[Stored records]
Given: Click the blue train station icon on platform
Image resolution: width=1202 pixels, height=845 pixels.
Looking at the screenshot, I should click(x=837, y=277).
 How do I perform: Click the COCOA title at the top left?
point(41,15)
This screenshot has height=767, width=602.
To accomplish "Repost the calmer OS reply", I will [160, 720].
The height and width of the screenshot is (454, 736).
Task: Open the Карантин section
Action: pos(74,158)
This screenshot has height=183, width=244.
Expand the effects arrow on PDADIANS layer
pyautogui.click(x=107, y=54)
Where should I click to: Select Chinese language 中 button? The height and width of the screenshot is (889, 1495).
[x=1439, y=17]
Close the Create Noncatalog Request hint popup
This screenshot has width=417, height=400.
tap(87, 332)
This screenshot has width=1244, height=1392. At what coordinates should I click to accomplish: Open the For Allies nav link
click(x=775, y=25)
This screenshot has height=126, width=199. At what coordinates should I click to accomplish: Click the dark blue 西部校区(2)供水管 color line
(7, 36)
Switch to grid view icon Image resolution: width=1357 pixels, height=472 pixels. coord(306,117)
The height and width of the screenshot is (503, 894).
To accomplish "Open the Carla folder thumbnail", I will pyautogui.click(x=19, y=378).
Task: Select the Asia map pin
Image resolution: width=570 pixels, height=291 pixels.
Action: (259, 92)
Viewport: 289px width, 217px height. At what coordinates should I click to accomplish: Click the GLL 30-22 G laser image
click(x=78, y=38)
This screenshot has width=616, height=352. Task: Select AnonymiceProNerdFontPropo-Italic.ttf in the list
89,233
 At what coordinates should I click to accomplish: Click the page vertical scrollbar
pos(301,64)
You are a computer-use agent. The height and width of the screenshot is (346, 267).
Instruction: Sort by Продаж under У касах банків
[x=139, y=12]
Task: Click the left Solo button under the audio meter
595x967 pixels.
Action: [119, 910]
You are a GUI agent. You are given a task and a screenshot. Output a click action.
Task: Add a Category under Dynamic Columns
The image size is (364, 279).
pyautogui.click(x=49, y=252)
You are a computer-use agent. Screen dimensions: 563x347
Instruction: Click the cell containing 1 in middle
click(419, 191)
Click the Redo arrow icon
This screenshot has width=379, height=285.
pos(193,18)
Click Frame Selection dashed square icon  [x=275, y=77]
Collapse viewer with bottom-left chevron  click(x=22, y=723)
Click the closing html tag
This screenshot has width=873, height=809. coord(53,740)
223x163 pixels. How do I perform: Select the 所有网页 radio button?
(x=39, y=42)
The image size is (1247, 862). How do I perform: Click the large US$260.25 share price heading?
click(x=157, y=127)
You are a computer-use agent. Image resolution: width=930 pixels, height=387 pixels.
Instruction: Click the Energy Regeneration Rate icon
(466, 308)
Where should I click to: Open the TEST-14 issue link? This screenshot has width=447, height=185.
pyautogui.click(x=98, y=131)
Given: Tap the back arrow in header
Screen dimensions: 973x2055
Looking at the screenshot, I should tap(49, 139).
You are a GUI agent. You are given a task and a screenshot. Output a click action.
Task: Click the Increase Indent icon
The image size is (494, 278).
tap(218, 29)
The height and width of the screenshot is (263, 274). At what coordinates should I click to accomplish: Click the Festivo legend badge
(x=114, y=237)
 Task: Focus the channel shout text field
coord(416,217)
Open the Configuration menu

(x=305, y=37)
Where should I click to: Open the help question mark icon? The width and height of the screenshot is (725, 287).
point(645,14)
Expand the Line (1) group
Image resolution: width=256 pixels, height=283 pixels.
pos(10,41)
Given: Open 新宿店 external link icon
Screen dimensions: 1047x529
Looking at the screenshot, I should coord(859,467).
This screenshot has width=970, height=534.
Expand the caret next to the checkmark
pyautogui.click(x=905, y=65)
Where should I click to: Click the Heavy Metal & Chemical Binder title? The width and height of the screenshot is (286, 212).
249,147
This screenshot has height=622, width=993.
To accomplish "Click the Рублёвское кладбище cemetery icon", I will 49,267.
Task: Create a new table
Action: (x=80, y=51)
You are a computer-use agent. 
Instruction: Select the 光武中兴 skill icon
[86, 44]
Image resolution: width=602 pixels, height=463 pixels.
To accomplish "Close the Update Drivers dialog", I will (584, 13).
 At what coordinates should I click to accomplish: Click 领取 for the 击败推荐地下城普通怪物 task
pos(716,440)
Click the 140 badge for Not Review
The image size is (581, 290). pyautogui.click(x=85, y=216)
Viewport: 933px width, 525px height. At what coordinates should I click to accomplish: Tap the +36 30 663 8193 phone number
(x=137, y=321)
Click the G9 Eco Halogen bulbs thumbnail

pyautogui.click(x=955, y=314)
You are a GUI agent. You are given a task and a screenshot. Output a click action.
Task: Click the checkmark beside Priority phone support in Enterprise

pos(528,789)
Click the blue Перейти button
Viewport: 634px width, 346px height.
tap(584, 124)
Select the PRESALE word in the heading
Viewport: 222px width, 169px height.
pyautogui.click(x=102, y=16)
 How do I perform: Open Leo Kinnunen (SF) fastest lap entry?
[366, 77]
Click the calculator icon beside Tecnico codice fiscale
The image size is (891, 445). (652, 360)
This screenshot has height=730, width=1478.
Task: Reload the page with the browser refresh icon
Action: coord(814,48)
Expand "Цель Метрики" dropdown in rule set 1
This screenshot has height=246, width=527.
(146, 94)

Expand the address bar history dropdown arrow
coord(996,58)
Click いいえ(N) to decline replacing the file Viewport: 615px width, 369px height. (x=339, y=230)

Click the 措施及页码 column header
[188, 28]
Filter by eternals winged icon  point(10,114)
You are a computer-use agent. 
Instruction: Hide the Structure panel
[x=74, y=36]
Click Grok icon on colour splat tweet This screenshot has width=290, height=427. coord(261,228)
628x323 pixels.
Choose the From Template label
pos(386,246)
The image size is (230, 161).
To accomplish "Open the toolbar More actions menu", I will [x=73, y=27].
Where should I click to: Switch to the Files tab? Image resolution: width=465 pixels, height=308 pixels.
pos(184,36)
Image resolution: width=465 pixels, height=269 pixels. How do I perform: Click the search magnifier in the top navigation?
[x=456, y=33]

The problem -
Please write out all of the records above, character for character.

Solved exercise -
Given: Click the blue train station icon on platform
Image resolution: width=1202 pixels, height=845 pixels.
Looking at the screenshot, I should click(x=837, y=277).
 How do I perform: Click the COCOA title at the top left?
point(41,15)
This screenshot has height=767, width=602.
To accomplish "Repost the calmer OS reply", I will [160, 720].
The height and width of the screenshot is (454, 736).
Task: Open the Карантин section
Action: pos(74,158)
This screenshot has height=183, width=244.
Expand the effects arrow on PDADIANS layer
pyautogui.click(x=107, y=54)
Where should I click to: Select Chinese language 中 button? The height and width of the screenshot is (889, 1495).
[x=1439, y=17]
Close the Create Noncatalog Request hint popup
This screenshot has width=417, height=400.
tap(87, 332)
This screenshot has width=1244, height=1392. At what coordinates should I click to accomplish: Open the For Allies nav link
click(x=775, y=25)
This screenshot has height=126, width=199. At what coordinates should I click to accomplish: Click the dark blue 西部校区(2)供水管 color line
(7, 36)
Switch to grid view icon Image resolution: width=1357 pixels, height=472 pixels. coord(306,117)
The height and width of the screenshot is (503, 894).
To accomplish "Open the Carla folder thumbnail", I will pyautogui.click(x=19, y=378).
Task: Select the Asia map pin
Image resolution: width=570 pixels, height=291 pixels.
Action: (259, 92)
Viewport: 289px width, 217px height. At what coordinates should I click to accomplish: Click the GLL 30-22 G laser image
click(x=78, y=38)
This screenshot has width=616, height=352. Task: Select AnonymiceProNerdFontPropo-Italic.ttf in the list
89,233
 At what coordinates should I click to accomplish: Click the page vertical scrollbar
pos(301,64)
You are a computer-use agent. The height and width of the screenshot is (346, 267).
Instruction: Sort by Продаж under У касах банків
[x=139, y=12]
Task: Click the left Solo button under the audio meter
595x967 pixels.
Action: [119, 910]
You are a GUI agent. You are given a task and a screenshot. Output a click action.
Task: Add a Category under Dynamic Columns
The image size is (364, 279).
pyautogui.click(x=49, y=252)
You are a computer-use agent. Screen dimensions: 563x347
Instruction: Click the cell containing 1 in middle
click(419, 191)
Click the Redo arrow icon
This screenshot has width=379, height=285.
pos(193,18)
Click Frame Selection dashed square icon  [x=275, y=77]
Collapse viewer with bottom-left chevron  click(x=22, y=723)
Click the closing html tag
This screenshot has width=873, height=809. coord(53,740)
223x163 pixels. How do I perform: Select the 所有网页 radio button?
(x=39, y=42)
The image size is (1247, 862). How do I perform: Click the large US$260.25 share price heading?
click(x=157, y=127)
You are a computer-use agent. Image resolution: width=930 pixels, height=387 pixels.
Instruction: Click the Energy Regeneration Rate icon
(466, 308)
Where should I click to: Open the TEST-14 issue link? This screenshot has width=447, height=185.
pyautogui.click(x=98, y=131)
Given: Tap the back arrow in header
Screen dimensions: 973x2055
Looking at the screenshot, I should tap(49, 139).
You are a GUI agent. You are given a task and a screenshot. Output a click action.
Task: Click the Increase Indent icon
The image size is (494, 278).
tap(218, 29)
The height and width of the screenshot is (263, 274). At what coordinates should I click to accomplish: Click the Festivo legend badge
(x=114, y=237)
 Task: Focus the channel shout text field
coord(416,217)
Open the Configuration menu

(x=305, y=37)
Where should I click to: Open the help question mark icon? The width and height of the screenshot is (725, 287).
point(645,14)
Expand the Line (1) group
Image resolution: width=256 pixels, height=283 pixels.
pos(10,41)
Given: Open 新宿店 external link icon
Screen dimensions: 1047x529
Looking at the screenshot, I should coord(859,467).
This screenshot has width=970, height=534.
Expand the caret next to the checkmark
pyautogui.click(x=905, y=65)
Where should I click to: Click the Heavy Metal & Chemical Binder title? The width and height of the screenshot is (286, 212).
249,147
This screenshot has height=622, width=993.
To accomplish "Click the Рублёвское кладбище cemetery icon", I will 49,267.
Task: Create a new table
Action: (x=80, y=51)
You are a computer-use agent. 
Instruction: Select the 光武中兴 skill icon
[86, 44]
Image resolution: width=602 pixels, height=463 pixels.
To accomplish "Close the Update Drivers dialog", I will (584, 13).
 At what coordinates should I click to accomplish: Click 领取 for the 击败推荐地下城普通怪物 task
pos(716,440)
Click the 140 badge for Not Review
The image size is (581, 290). pyautogui.click(x=85, y=216)
Viewport: 933px width, 525px height. At what coordinates should I click to accomplish: Tap the +36 30 663 8193 phone number
(x=137, y=321)
Click the G9 Eco Halogen bulbs thumbnail

pyautogui.click(x=955, y=314)
You are a GUI agent. You are given a task and a screenshot. Output a click action.
Task: Click the checkmark beside Priority phone support in Enterprise

pos(528,789)
Click the blue Перейти button
Viewport: 634px width, 346px height.
tap(584, 124)
Select the PRESALE word in the heading
Viewport: 222px width, 169px height.
pyautogui.click(x=102, y=16)
 How do I perform: Open Leo Kinnunen (SF) fastest lap entry?
[366, 77]
Click the calculator icon beside Tecnico codice fiscale
The image size is (891, 445). (652, 360)
This screenshot has height=730, width=1478.
Task: Reload the page with the browser refresh icon
Action: coord(814,48)
Expand "Цель Метрики" dropdown in rule set 1
This screenshot has height=246, width=527.
(146, 94)

Expand the address bar history dropdown arrow
coord(996,58)
Click いいえ(N) to decline replacing the file Viewport: 615px width, 369px height. (x=339, y=230)

Click the 措施及页码 column header
[188, 28]
Filter by eternals winged icon  point(10,114)
You are a computer-use agent. 
Instruction: Hide the Structure panel
[x=74, y=36]
Click Grok icon on colour splat tweet This screenshot has width=290, height=427. coord(261,228)
628x323 pixels.
Choose the From Template label
pos(386,246)
The image size is (230, 161).
To accomplish "Open the toolbar More actions menu", I will [x=73, y=27].
Where should I click to: Switch to the Files tab? Image resolution: width=465 pixels, height=308 pixels.
pos(184,36)
Image resolution: width=465 pixels, height=269 pixels. How do I perform: Click the search magnifier in the top navigation?
[x=456, y=33]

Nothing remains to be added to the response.